Many saw Meta’s recent job cuts in its Reality Labs division as a signal that it’s scaling back its metaverse ambitions, but I saw this more as a reflection of Meta’s increasingly reliance on AI tools for coding and engineering work.

During an appearance on the Joe Rogan podcast, Zuckerberg discussed the rapid development of AI systems, and noted that:

“Probably in 2025, we at Meta, as well as the other companies that are basically working on this, are going to have an AI that can effectively be a sort of mid-level engineer that you have at your company that can write code.”

This is especially relevant for VR development, with AI systems now enabling simplified VR object and environment creation based on conversational prompts.

I suspect that, at least part of Meta’s job planning involves a percentage of some work being outsourced to its evolving AI processes, and as noted, that could be particularly relevant in VR development.

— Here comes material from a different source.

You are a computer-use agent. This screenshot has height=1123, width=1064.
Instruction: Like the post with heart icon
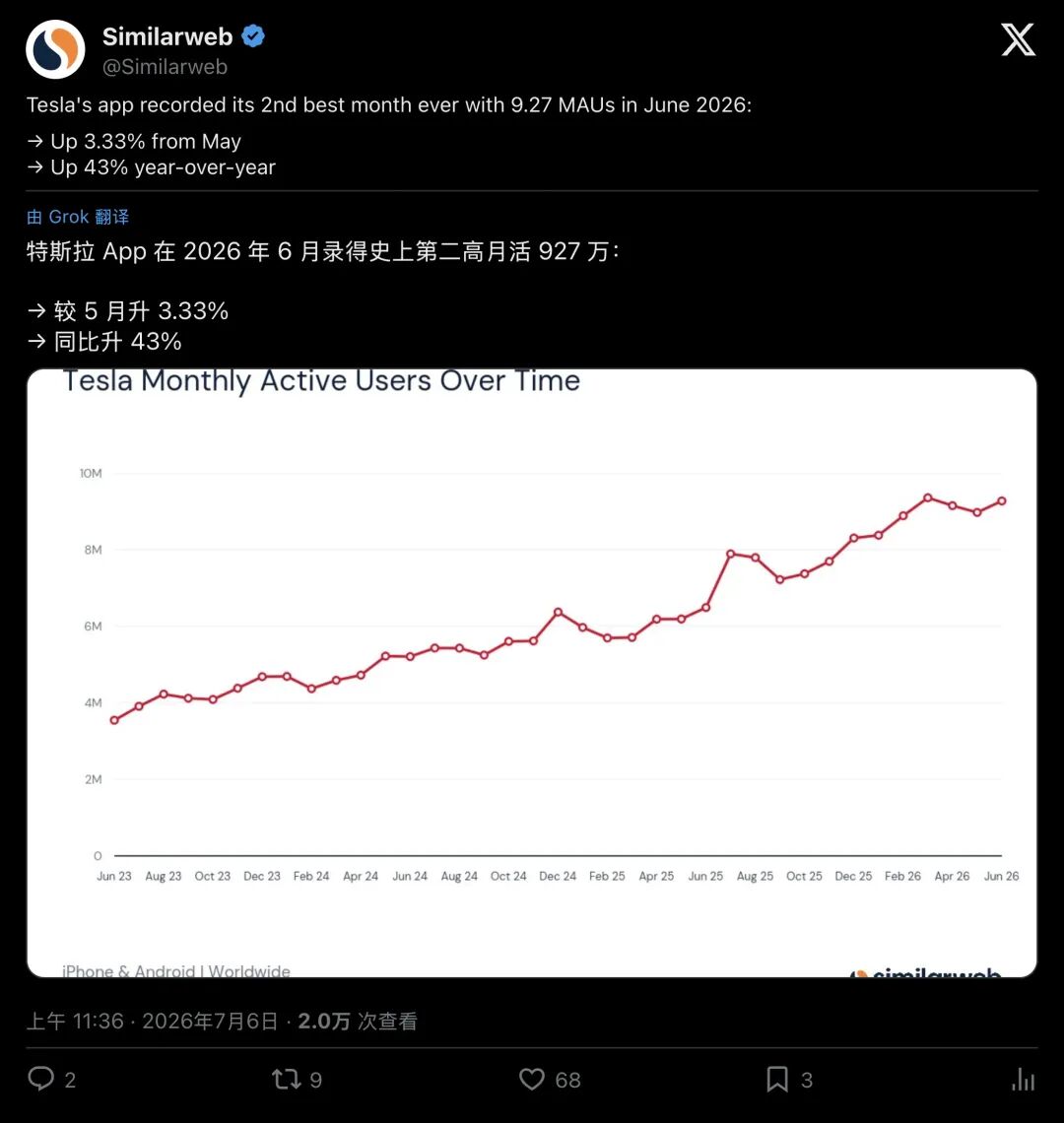click(532, 1079)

Does that mean that Meta doesn’t think VR will be the next plane of digital connection?

While I do think that there are some significant challenges in VR adoption, aside from compelling offerings to boost take-up (like motion sickness and the mental impacts of VR immersion), I also believe that, logically, the VR metaverse does make sense as the next evolution of online connection.

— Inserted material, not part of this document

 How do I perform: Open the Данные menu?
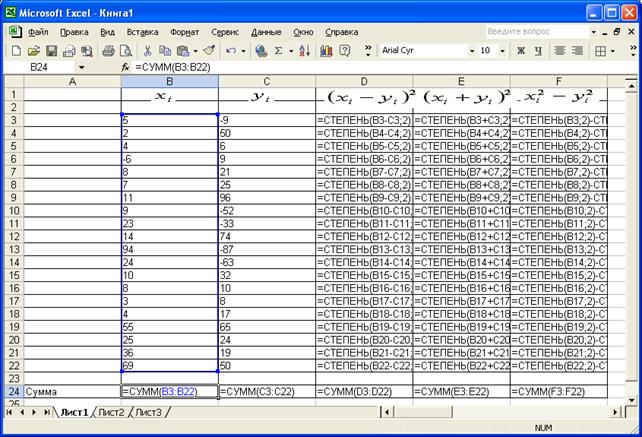click(266, 32)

We’ve moved from text-based messages to images to video, as technological advances have enabled such. VR seems like the logical next step, and when you also consider that the next generation of consumers are already conducting a lot of their social interactions in metaverse-like spaces, through gaming worlds, this all aligns, and points to VR being a significant future opportunity.

Meta’s keen to lead the AI charge for the moment, because it presents such significant opportunities for an eager market, but don’t take its staffing changes as a definitive indicator of a move away from VR (in fact, Reality Labs chief Andrew Bosworth has reiterated that Meta will continue to invest in VR, while mobile adoption of Horizon Worlds is rising).

Given all of these future-looking considerations, it’s hard to take much away from Meta’s earnings, other than it continues to strengthen its core business, which will give it a solid foundation for such investment.

Whether that investment pays off is another thing, but Meta is eyeing these future areas of opportunity, and will be well-placed, if not best-placed, to capitalize on such when the time comes.